EXCERPT TO READ section start

CI is the handshake. Every push triggers a full lint + test run. Green CI doesn’t mean the code is correct, but it means the contributor has skin in the game — the pipeline catches the obvious failures, and anything that makes it through has at least survived automated scrutiny. For a project that accepts outside contributions, a strict CI config is the closest thing to “this code works” you can get at scale.
Commit messages explain the why. When I ship a feature, the commit message describes the decision, not just the action. feat: webhook auth via RC_WEBHOOK_AUTH_KEY (constant-time compare) tells you what was built and the specific implementation choice. If a reviewer asks why secrets.compare_digest instead of ==, I can answer — and more importantly, the answer is already in the code. There’s a point of accountability.
I’ve read every line. This one is the most important and the hardest to verify from the outside. I don’t accept code I don’t understand. The generation is a tool; the review is mine. If I can’t explain a function’s behavior to a human reviewer, it doesn’t ship.
None of this is unique to AI contributors. It’s just good contribution hygiene. The problem is that AI makes it easier than ever to skip these steps — and a lot of people do.

EXCERPT TO READ section end
INFORMATION SUPPLIED section start

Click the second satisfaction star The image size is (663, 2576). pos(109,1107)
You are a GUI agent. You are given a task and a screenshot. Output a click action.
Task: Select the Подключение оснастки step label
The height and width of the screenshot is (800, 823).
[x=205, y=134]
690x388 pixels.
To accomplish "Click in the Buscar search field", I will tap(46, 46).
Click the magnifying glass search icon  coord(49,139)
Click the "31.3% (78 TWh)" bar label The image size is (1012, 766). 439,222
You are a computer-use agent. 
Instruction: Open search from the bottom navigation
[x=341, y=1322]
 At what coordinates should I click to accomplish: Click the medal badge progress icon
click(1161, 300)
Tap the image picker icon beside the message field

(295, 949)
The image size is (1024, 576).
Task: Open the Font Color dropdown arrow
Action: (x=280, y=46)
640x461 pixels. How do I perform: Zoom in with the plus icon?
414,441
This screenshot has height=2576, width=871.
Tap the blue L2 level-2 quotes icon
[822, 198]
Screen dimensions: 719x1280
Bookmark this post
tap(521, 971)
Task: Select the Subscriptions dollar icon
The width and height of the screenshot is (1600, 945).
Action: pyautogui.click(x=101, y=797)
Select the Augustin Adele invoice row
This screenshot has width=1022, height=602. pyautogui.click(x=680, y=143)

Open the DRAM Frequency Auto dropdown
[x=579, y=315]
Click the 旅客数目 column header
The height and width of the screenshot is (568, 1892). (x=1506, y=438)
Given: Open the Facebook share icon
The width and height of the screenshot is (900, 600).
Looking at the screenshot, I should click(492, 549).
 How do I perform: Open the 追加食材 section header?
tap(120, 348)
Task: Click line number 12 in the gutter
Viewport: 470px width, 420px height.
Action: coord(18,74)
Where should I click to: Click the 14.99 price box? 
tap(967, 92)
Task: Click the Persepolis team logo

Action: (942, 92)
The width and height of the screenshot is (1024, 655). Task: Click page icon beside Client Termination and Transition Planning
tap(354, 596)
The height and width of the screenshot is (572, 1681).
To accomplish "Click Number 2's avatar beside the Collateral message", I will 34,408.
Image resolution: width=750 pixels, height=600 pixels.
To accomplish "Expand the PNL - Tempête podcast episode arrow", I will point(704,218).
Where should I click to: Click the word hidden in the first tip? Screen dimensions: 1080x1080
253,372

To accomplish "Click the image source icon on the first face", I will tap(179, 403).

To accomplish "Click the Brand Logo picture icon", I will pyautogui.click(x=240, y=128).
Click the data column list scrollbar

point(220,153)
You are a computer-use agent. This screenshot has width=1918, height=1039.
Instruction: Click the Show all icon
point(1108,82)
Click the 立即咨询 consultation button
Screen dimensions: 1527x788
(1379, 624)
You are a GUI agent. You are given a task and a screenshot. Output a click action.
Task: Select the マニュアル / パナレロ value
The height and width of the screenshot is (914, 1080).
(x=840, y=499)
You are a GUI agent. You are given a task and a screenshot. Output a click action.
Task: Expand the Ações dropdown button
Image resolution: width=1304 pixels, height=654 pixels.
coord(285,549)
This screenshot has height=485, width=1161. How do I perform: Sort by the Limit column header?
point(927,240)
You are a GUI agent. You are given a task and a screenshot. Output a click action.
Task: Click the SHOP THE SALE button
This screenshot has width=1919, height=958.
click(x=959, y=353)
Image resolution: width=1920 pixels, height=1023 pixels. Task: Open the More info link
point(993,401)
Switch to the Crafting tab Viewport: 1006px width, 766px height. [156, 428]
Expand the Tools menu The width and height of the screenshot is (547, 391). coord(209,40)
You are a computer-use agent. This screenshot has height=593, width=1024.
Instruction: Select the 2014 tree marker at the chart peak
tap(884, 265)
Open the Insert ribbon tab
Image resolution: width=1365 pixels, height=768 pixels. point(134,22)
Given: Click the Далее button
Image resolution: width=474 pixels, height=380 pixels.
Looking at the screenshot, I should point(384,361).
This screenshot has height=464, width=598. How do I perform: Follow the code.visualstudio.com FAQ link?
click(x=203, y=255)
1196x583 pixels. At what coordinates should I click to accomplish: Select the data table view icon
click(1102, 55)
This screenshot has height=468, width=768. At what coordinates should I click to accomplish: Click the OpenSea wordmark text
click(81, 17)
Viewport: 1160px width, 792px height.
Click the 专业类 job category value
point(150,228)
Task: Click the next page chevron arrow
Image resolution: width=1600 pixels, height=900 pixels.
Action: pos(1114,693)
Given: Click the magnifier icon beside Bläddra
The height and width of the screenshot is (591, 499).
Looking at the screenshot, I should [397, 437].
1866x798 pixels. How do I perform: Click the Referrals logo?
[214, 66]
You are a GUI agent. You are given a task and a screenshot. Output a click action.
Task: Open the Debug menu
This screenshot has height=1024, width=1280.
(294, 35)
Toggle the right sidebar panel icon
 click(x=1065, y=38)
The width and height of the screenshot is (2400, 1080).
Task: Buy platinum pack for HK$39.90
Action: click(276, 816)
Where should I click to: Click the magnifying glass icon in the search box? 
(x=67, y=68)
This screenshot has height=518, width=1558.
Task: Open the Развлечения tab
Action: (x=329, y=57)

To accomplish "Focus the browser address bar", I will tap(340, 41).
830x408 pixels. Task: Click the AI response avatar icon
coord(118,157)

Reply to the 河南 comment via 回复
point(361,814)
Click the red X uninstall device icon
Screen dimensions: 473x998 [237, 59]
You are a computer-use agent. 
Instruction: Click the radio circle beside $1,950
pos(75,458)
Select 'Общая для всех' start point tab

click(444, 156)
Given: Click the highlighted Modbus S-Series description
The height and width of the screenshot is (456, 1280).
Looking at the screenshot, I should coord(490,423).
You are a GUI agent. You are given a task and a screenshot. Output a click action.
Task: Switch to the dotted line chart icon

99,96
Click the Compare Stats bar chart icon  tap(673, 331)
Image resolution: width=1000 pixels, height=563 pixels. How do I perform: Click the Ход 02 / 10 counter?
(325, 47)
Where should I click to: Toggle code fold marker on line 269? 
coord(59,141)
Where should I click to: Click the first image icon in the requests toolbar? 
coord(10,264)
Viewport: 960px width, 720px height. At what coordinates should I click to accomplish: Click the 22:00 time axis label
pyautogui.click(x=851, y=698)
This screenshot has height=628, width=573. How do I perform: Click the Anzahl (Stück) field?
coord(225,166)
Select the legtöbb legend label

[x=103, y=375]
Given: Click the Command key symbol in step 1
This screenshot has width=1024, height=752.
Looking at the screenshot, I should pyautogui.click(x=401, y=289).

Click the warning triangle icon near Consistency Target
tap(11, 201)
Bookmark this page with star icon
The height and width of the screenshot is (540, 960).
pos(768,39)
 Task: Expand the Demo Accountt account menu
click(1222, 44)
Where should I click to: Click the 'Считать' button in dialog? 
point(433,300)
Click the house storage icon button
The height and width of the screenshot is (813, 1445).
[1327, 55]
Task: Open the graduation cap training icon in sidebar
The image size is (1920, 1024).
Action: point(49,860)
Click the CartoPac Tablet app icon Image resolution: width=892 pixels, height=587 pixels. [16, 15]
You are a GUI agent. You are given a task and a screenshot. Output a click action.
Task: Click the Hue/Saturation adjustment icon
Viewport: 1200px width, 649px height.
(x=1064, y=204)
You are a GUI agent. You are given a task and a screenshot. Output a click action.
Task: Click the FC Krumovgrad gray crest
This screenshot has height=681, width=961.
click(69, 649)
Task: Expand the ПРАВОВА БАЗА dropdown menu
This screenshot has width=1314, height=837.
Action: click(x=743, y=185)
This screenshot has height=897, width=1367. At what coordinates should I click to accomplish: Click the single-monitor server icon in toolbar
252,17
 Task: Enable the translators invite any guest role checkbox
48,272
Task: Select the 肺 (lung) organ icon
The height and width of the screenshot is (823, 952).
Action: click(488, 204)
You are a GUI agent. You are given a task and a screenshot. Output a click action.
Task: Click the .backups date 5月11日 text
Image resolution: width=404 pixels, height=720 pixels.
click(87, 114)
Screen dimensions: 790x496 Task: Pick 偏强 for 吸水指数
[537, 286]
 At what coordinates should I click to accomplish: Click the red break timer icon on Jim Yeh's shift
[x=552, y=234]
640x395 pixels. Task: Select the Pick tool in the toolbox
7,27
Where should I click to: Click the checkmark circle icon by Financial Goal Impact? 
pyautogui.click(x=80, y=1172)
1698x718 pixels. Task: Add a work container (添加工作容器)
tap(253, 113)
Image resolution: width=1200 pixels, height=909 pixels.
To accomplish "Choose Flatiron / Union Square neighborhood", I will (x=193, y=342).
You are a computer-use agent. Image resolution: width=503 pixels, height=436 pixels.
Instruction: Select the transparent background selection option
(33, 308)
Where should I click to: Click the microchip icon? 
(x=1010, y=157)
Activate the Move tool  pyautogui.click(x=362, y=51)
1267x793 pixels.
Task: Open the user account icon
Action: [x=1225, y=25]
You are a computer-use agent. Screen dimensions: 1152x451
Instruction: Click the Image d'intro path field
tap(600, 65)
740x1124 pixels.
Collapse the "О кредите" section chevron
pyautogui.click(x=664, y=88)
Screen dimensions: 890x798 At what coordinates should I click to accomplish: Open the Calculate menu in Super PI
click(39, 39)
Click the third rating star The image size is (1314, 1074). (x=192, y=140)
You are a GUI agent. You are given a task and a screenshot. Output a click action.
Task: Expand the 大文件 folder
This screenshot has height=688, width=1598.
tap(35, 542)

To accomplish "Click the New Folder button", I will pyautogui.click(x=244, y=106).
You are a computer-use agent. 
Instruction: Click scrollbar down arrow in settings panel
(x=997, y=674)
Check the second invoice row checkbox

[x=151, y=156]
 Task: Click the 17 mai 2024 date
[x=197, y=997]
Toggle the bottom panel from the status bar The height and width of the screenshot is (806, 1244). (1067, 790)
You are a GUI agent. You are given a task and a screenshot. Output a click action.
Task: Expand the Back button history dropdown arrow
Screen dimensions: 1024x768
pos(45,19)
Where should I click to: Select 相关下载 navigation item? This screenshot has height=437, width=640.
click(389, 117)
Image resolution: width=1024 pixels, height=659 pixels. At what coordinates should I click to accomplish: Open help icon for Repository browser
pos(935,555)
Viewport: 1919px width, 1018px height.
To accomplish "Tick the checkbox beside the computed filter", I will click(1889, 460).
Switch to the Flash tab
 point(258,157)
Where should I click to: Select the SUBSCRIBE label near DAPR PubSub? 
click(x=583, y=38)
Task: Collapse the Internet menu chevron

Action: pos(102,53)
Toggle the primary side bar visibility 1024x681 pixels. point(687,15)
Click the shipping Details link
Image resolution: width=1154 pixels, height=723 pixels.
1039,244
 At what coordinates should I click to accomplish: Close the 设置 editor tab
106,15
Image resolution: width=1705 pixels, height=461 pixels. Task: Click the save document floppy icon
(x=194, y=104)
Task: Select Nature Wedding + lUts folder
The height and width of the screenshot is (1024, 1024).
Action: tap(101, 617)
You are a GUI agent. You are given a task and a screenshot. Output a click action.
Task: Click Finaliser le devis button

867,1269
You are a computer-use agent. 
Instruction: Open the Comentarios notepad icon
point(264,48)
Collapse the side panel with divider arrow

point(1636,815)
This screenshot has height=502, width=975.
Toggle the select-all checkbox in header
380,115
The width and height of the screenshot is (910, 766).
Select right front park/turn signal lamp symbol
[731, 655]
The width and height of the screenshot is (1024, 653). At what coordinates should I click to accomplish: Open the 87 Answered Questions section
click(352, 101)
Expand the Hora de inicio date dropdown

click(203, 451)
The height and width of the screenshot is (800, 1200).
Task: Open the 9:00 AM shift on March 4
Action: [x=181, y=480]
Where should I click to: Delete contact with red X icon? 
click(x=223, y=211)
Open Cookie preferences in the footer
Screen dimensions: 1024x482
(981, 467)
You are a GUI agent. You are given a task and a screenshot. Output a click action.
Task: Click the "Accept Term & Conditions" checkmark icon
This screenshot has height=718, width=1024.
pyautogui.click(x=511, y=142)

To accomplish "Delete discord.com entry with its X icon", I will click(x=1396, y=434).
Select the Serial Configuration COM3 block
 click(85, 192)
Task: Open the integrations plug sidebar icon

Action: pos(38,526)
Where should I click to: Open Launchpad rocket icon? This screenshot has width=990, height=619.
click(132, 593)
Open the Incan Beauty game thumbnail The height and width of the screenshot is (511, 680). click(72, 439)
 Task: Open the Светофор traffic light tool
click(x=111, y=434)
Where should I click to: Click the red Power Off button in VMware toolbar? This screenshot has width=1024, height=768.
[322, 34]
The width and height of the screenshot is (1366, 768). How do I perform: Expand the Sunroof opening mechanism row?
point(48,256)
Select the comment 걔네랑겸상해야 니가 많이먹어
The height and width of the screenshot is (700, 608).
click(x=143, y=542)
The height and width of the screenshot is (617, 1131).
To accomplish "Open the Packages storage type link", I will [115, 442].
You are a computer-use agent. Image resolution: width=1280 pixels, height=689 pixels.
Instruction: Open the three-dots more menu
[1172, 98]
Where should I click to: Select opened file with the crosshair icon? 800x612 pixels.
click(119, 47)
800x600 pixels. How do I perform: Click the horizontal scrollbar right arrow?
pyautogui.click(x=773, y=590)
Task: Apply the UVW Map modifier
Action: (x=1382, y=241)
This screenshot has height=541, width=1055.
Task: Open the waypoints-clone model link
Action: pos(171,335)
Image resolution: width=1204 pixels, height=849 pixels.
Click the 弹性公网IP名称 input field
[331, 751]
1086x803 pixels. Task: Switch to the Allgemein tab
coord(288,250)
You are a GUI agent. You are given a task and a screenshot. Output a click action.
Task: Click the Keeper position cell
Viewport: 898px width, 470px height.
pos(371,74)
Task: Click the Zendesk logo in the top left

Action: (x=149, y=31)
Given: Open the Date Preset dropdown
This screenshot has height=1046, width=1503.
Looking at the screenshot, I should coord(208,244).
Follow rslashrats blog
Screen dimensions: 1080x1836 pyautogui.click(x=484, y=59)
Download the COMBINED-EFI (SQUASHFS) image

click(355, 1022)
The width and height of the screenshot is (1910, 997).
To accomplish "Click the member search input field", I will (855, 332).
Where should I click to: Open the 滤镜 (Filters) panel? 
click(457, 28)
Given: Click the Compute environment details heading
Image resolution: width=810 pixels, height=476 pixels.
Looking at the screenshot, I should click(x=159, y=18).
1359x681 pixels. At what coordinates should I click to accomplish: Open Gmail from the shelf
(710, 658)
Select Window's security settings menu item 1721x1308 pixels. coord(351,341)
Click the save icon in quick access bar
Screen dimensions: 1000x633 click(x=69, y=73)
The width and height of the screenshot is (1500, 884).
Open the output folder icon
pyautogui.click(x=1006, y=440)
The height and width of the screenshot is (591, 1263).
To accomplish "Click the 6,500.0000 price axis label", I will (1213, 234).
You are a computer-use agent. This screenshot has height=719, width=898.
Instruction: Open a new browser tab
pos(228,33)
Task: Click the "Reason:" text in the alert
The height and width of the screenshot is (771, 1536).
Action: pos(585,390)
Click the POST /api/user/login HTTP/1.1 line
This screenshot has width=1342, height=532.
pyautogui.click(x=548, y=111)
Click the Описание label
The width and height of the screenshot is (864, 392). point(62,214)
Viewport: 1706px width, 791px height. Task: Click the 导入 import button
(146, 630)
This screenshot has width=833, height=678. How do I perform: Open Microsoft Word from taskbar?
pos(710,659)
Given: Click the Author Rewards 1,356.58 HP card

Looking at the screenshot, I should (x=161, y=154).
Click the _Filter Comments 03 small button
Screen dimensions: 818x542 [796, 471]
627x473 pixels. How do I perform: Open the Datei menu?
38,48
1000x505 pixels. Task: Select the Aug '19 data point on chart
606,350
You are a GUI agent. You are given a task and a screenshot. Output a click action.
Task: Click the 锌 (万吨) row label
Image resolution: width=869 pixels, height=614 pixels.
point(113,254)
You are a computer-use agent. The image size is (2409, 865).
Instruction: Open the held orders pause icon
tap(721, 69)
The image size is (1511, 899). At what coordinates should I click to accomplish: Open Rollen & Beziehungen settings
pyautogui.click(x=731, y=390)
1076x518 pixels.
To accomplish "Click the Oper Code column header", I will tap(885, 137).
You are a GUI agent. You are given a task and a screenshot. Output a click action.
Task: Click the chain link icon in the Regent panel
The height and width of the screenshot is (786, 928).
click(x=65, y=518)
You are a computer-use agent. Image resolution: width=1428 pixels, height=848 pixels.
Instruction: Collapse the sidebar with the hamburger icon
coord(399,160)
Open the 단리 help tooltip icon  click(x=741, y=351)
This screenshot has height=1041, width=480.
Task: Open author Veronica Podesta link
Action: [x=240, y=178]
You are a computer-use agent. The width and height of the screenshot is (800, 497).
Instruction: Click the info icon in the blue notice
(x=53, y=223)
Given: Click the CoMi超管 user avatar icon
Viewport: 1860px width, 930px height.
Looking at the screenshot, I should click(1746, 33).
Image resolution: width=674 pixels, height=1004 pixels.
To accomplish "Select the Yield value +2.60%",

INFORMATION SUPPLIED section end

PROBLEM DESCRIPTION:
Can you revise the passage on contribution hygiene by giving everything from "CI is the handshake." down to "get at scale." with "pipeline" changed to "build system"? The data has nothing to do with the passage on contribution hygiene.

OUTPUT FOR THIS EXERCISE:
CI is the handshake. Every push triggers a full lint + test run. Green CI doesn’t mean the code is correct, but it means the contributor has skin in the game — the build system catches the obvious failures, and anything that makes it through has at least survived automated scrutiny. For a project that accepts outside contributions, a strict CI config is the closest thing to “this code works” you can get at scale.